The case study of Decision Number PUT-005315.25/2024/PP/M.XIA Year 2025 serves as an important affirmation regarding the principle of legal consistency. This case centered on a dispute over the correction of the Final Income Tax Base (DPP) on land and/or building leases amounting to IDR 3,565,134,371.00, which constituted a derivative adjustment arising from a negative correction of rental expenses during the tax audit of Corporate Income Tax for the Taxpayer, PT SMS.
The Respondent (DJP) argued that the rental value paid by the Appellant to its affiliate was lower than the arm's length value (undercharged), based on the valuation results of the Functional Team of Tax Assessors. This resulting difference was forced to become the taxable Tax Base for the outstanding Final Income Tax. However, the Appellant countered by stating that a negative expense correction (which increases gross income deductions) does not align with the objective of Article 18 paragraph (3) of the Income Tax Law, which is meant to prevent expenses from exceeding arm's length thresholds, while concurrently emphasizing that the corrected rental value variance was never actually paid, thereby failing to satisfy the legal elements of a Final Income Tax object.

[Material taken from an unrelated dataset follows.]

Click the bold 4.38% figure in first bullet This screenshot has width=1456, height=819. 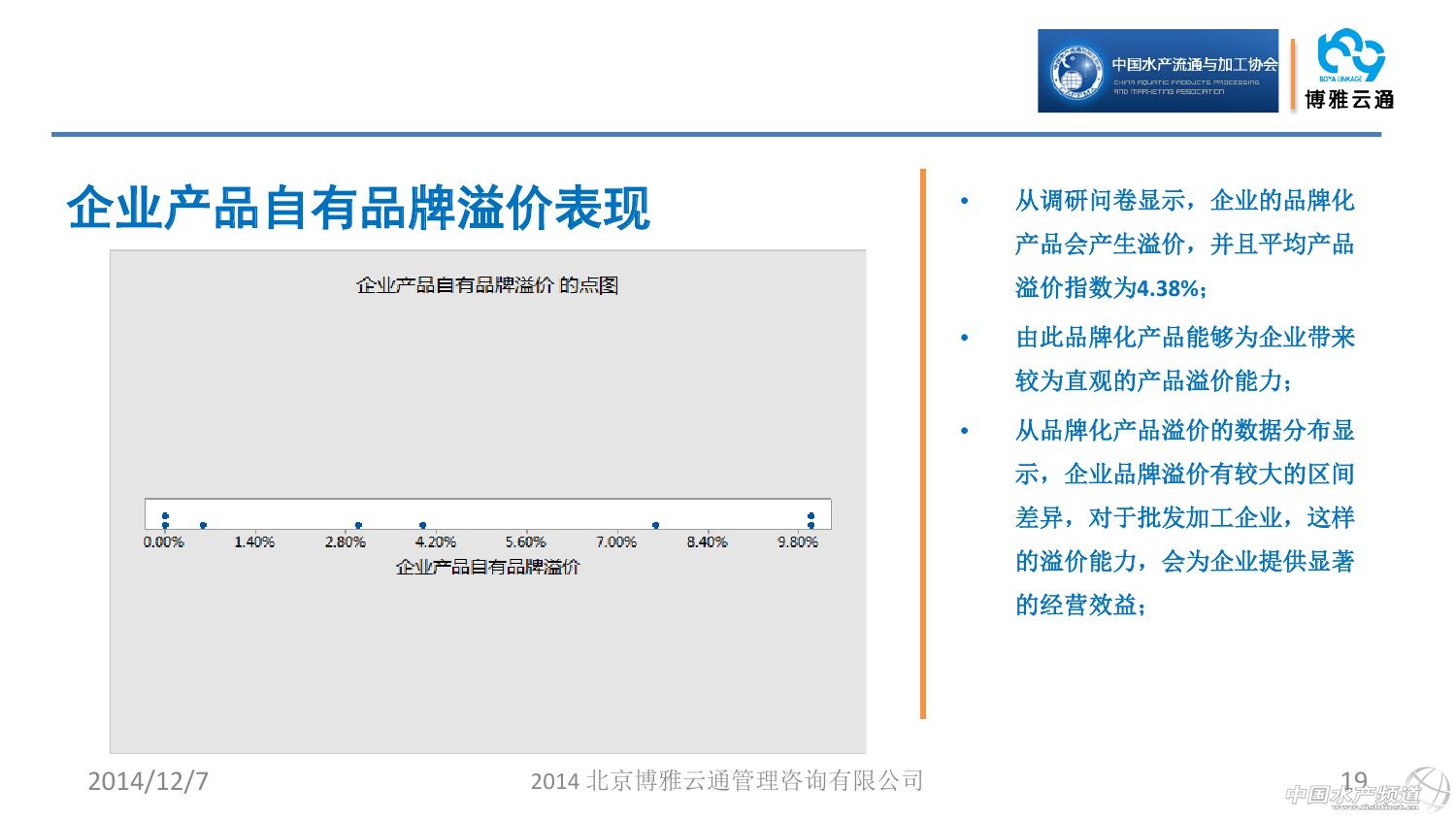tap(1168, 288)
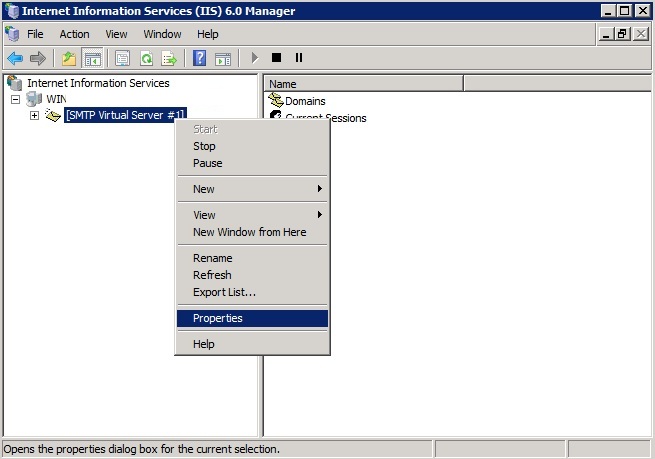Choose Rename in the context menu
The width and height of the screenshot is (655, 459).
click(212, 258)
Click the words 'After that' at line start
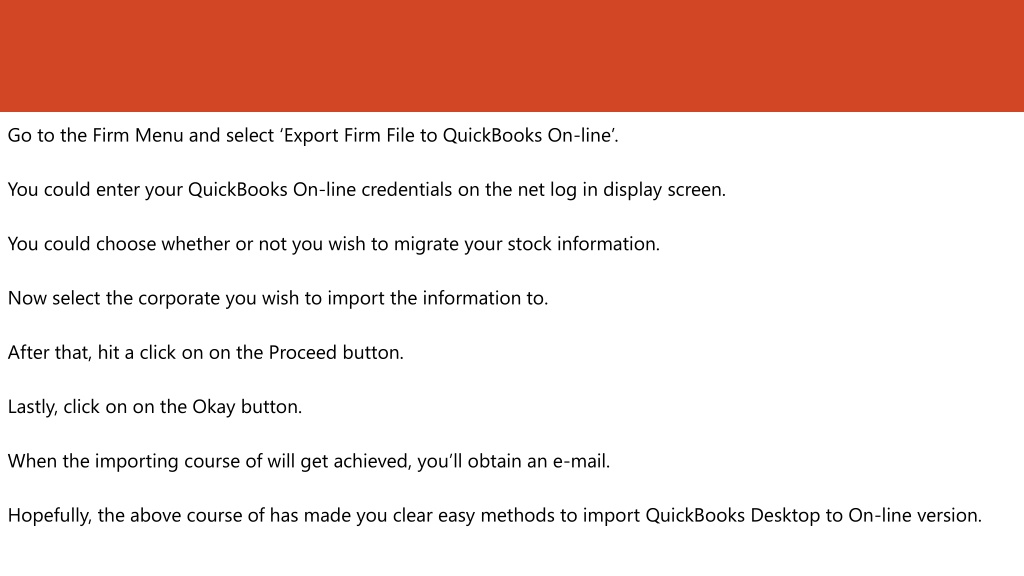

The Panel of Judges reasoned that the validity of this Final Income Tax correction depended entirely on the validity of the underlying rental expense correction that served as its source in the previous Corporate Income Tax dispute for the 2021 Tax Year. Because the Panel of Judges in the related Corporate Income Tax dispute (Number 005312.15/2024/PP) had ruled to fully grant the Taxpayer's appeal and cancel the negative correction on rental expenses, the derivative correction expanding the Final Income Tax Article 4 paragraph (2) Tax Base automatically became completely groundless.
This decision underscores that the tax authority cannot sustain derivative tax corrections, such as Final Income Tax, if the underlying source correction—namely the Transfer Pricing adjustment on Corporate Income Tax—has been overturned at the court level. This analysis provides a strategic signal for Taxpayers to ensure that their Transfer Pricing documentation is robust and to integrate their litigation strategies when confronting interconnected tax disputes. Substantial compliance with the Arm's Length Principle and proving the actual realization of lease payments remain crucial in defending against Final Income Tax Article 4 paragraph (2) disputes.